-- STATED GOAL --
Retype every line of the listing below exactly as it appears, leaving out the pictures.

[Target position listing]
= = = =

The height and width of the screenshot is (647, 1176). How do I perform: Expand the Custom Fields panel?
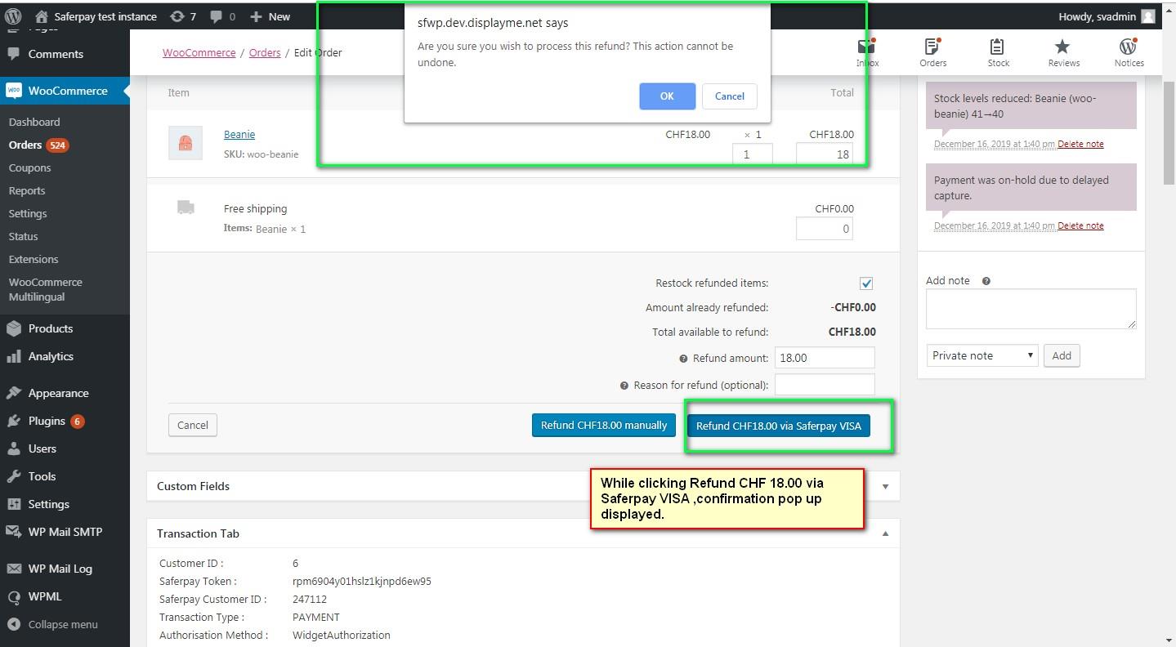coord(885,486)
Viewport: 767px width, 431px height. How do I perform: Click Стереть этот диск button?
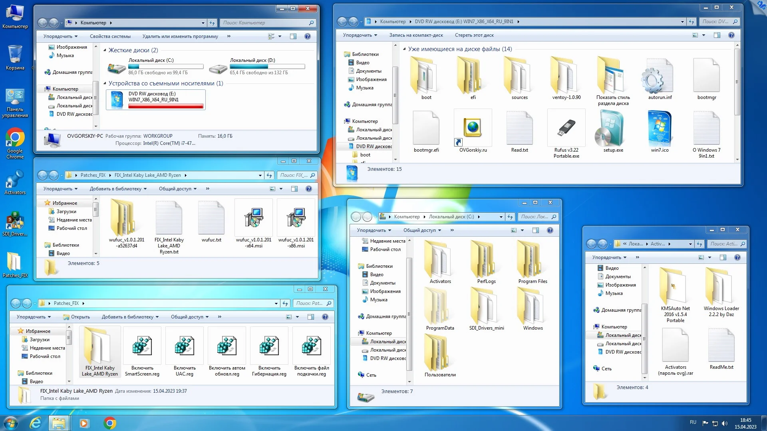tap(474, 35)
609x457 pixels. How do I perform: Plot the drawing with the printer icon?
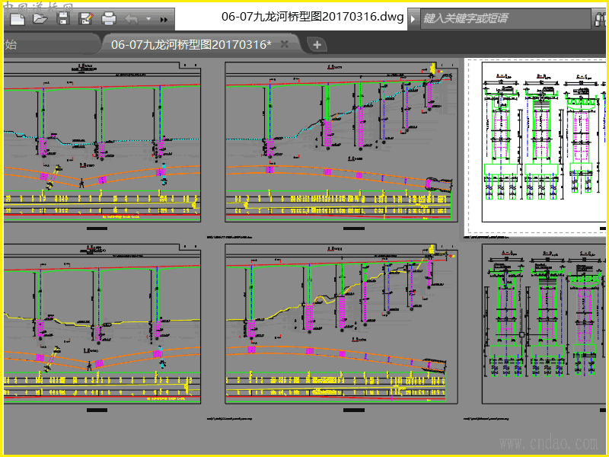[109, 18]
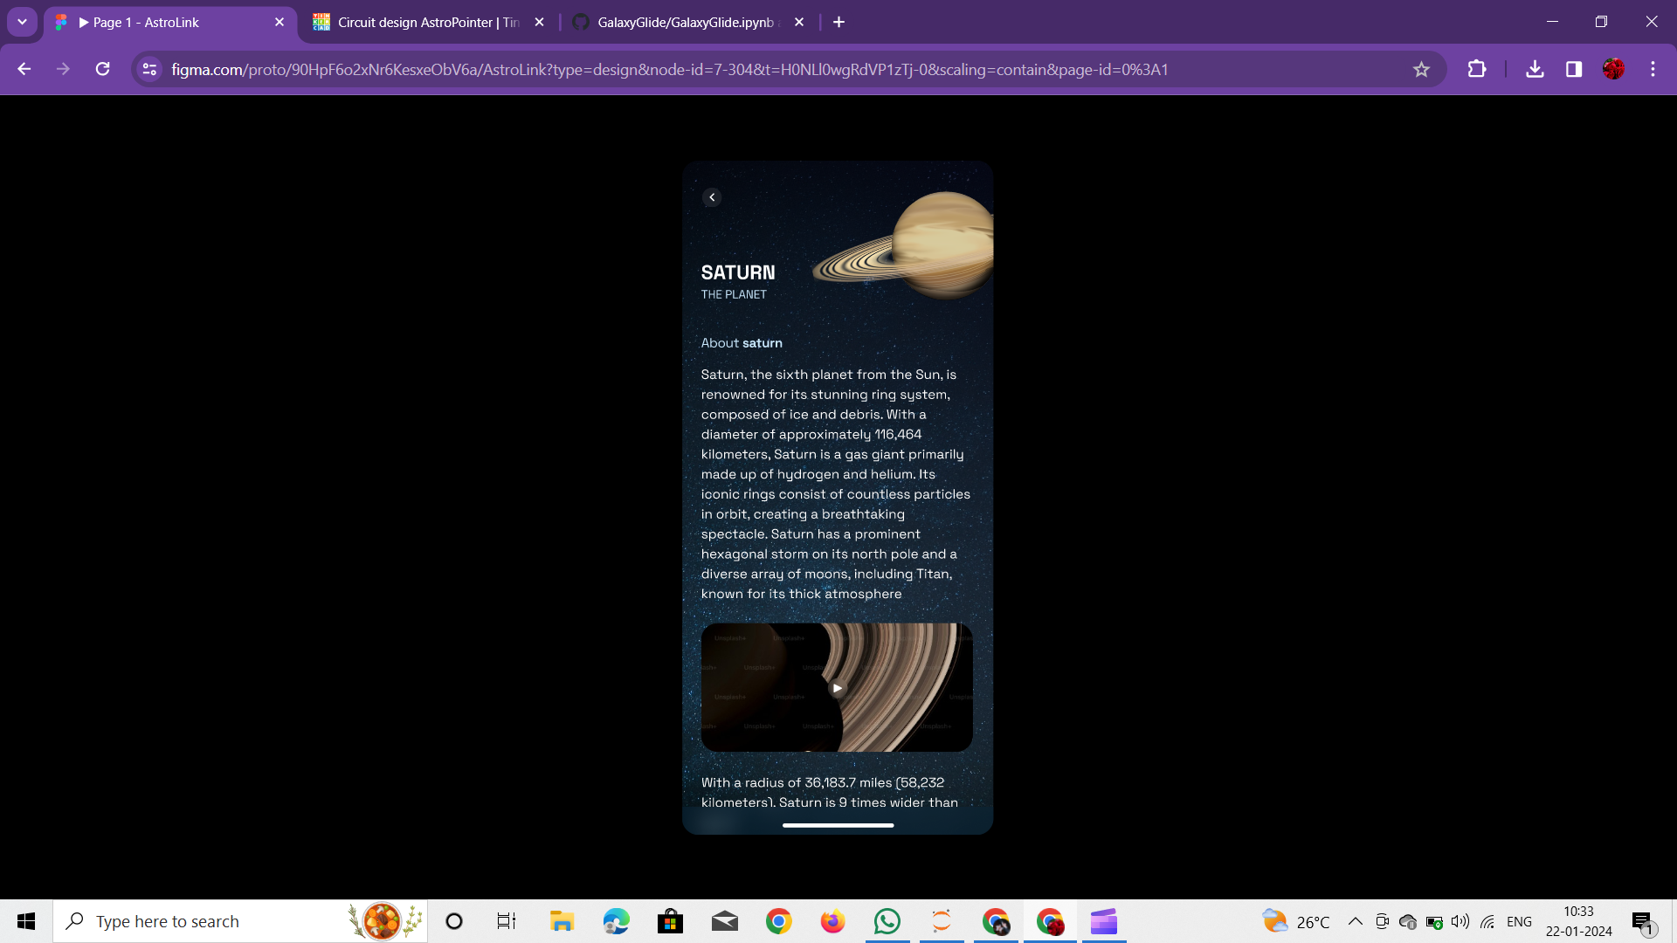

= = = =

-- EXERCISE ANSWER --
The height and width of the screenshot is (647, 1176). How do I perform: Expand the Custom Fields panel?
coord(885,486)
Viewport: 767px width, 431px height. How do I perform: Click Стереть этот диск button?
tap(474, 35)
609x457 pixels. How do I perform: Plot the drawing with the printer icon?
[109, 18]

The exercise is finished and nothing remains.